Sources used in this answer

1

Socially Aware Synthetic Data Generation for Suicidal Ideation Detection Using Large Language Models

Synthetic data for suicide ideation detection achieved F1-scores of 0.82, matching real data; mixing 30% real data with synthetic data boosted F1 to 0.88.

2

FairCauseSyn: Towards Causally Fair LLM-augmented Synthetic Data Generation.

LLM-augmented synthetic data reduced bias on sensitive attributes by 70% while deviating less than 10% from real data on causal fairness metrics.

3

Synthetic Data Enhances Mathematical Reasoning of Language Models Based on Artificial Intelligence

Synthetic math data improved GPT-3 accuracy by 18-24% on algebra benchmarks and gave smaller models like Llama-2-7B roughly 2x accuracy gains.

4

PheCatcher: Leveraging LLM-Generated Synthetic Data for Automated Phenotype Definition Extraction from Biomedical Literature.

GPT-4-generated synthetic data boosted phenotype entity recognition F1 from 0.616 to 0.800, enabling extraction of 173,283 phenotype definitions from literature.

5

Preventing Model Collapse when Training LLMs with Synthetic Data

Training generative models solely on synthetic data leads to model collapse; mixing synthetic with human data at the right ratio prevents degeneration.

6

LLMCARE: early detection of cognitive impairment via transformer models enhanced by LLM-generated synthetic data.

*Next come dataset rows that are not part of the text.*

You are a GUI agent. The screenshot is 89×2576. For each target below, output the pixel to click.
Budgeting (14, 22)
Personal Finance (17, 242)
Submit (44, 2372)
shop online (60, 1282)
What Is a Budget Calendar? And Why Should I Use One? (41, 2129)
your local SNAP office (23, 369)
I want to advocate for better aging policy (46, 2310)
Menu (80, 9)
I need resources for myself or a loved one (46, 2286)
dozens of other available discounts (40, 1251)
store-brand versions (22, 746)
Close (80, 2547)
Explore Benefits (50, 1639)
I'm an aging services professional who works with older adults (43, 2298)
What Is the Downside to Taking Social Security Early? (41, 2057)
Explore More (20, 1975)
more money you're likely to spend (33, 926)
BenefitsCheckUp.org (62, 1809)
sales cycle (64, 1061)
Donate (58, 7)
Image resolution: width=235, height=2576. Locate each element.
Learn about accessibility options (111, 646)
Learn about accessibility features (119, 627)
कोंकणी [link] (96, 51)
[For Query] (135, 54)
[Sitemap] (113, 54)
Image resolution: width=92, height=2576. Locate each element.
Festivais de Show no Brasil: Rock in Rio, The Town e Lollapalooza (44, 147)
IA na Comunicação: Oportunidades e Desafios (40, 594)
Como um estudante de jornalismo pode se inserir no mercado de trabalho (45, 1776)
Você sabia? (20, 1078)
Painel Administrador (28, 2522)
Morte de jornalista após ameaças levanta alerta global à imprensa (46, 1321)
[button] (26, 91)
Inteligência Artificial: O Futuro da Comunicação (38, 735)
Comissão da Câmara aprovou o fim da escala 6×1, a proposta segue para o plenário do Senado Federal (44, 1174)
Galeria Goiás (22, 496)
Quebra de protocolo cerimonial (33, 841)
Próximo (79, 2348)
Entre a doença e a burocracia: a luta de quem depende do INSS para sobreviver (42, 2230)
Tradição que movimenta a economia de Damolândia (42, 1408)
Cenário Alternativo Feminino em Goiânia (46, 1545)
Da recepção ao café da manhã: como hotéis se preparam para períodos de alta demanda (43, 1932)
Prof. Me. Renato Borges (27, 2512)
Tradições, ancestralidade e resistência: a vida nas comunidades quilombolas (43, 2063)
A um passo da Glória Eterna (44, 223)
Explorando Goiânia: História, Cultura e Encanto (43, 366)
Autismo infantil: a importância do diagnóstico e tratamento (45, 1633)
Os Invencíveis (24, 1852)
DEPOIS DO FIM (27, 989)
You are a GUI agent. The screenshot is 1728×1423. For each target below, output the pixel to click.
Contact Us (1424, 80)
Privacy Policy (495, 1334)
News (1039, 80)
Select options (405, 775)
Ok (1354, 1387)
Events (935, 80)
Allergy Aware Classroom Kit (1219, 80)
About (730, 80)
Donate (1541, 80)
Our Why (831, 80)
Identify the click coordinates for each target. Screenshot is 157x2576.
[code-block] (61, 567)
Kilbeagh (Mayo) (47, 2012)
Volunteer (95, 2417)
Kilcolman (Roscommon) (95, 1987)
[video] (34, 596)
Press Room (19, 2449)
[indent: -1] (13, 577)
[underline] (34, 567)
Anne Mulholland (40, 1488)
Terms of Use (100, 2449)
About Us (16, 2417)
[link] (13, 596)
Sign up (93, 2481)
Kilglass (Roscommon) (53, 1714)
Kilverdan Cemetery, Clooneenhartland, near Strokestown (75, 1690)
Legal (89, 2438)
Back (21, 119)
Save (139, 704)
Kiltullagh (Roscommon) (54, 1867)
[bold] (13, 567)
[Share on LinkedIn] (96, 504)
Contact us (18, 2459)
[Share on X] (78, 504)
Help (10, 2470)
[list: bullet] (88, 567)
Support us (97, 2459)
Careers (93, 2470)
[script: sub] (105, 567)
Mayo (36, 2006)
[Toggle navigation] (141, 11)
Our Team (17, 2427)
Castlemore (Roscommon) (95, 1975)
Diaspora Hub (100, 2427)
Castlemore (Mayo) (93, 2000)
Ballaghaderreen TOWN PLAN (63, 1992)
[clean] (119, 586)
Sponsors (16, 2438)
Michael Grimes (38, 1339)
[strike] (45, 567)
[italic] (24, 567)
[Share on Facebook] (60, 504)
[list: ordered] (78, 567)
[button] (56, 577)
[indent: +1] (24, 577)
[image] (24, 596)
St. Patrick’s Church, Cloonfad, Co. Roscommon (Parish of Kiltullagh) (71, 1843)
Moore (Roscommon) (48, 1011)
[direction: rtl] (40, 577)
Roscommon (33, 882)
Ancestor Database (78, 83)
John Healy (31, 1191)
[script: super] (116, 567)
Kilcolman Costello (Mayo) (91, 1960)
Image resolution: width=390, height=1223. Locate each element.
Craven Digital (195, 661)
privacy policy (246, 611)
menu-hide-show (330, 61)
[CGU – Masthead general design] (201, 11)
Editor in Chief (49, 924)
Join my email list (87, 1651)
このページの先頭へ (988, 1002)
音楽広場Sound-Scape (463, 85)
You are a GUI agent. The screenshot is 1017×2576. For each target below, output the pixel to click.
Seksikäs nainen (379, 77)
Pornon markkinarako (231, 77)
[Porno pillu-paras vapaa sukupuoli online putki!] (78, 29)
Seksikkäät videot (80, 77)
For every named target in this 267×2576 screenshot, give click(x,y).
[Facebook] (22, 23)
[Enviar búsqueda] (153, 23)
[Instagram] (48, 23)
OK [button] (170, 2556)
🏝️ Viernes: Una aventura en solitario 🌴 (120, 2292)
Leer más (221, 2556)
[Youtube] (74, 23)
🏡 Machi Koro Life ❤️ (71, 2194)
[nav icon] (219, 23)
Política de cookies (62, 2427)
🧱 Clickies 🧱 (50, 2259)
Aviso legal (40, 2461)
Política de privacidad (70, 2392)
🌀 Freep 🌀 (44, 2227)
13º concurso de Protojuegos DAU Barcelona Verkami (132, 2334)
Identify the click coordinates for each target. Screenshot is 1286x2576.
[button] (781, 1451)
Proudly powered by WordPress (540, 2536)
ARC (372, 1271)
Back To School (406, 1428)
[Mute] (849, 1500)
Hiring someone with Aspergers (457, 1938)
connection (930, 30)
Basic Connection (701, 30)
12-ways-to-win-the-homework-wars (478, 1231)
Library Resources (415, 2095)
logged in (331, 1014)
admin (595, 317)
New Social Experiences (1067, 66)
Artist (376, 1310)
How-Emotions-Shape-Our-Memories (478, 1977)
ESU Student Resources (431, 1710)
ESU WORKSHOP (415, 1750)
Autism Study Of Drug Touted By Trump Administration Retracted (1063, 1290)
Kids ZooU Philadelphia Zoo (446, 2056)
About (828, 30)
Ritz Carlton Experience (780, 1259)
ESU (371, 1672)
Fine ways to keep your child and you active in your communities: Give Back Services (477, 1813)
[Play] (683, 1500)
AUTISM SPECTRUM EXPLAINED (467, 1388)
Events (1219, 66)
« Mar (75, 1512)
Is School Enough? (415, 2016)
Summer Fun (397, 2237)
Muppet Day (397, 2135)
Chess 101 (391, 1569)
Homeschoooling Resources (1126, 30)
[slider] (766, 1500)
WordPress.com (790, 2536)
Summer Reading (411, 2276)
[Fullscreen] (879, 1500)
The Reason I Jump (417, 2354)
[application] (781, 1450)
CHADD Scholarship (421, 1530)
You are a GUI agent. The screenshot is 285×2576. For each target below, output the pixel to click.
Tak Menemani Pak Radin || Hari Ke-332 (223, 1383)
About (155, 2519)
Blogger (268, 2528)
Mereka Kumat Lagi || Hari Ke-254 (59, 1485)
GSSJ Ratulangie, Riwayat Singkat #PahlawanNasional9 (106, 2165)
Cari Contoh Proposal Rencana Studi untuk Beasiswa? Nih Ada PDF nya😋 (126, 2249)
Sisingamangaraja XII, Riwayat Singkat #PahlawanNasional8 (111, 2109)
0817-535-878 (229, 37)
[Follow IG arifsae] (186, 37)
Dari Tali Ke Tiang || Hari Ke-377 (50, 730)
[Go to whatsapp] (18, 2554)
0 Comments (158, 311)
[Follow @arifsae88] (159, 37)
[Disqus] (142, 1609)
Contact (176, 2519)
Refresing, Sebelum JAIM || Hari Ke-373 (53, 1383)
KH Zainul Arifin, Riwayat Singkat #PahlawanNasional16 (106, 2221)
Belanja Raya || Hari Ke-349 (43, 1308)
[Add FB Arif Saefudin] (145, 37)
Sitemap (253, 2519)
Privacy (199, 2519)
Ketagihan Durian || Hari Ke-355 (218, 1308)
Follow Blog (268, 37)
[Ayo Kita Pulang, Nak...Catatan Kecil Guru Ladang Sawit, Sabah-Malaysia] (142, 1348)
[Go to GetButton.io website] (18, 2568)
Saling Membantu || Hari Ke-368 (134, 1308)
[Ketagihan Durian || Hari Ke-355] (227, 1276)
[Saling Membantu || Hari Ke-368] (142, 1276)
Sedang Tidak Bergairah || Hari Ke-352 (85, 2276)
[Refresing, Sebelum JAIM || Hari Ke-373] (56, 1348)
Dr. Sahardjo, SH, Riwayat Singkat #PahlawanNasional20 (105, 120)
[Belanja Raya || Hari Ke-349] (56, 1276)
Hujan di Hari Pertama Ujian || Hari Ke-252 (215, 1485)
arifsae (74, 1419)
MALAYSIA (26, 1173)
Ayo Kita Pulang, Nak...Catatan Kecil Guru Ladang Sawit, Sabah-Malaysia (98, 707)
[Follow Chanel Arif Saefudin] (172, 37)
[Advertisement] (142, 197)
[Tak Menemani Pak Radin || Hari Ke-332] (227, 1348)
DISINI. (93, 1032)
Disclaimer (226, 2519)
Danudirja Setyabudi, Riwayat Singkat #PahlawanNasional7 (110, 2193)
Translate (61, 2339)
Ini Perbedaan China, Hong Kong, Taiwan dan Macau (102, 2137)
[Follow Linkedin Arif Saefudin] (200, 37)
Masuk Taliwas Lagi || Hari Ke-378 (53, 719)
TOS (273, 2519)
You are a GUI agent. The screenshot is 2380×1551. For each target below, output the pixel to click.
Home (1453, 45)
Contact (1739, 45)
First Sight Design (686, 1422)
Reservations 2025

Synthetic speech narratives at 2x scale improved cognitive impairment detection F1 from 83.32 to 85.65, but higher volumes reduced gains.

7

Synthetic Data Generation with Large Language Models for Text Classification: Potential and Limitations

Subjectivity of classification tasks negatively correlates with performance of models trained on synthetic data; subjective tasks suffer more.

8

Does Synthetic Data Make Large Language Models More Efficient?

Template-based synthetic data generation risks overfitting and lacks diversity; a balance between synthetic and real data is essential.

9

On LLMs-Driven Synthetic Data Generation, Curation, and Evaluation: A Survey

Survey of LLM-driven synthetic data highlights the need for unified frameworks and careful curation to maximize benefits and minimize risks.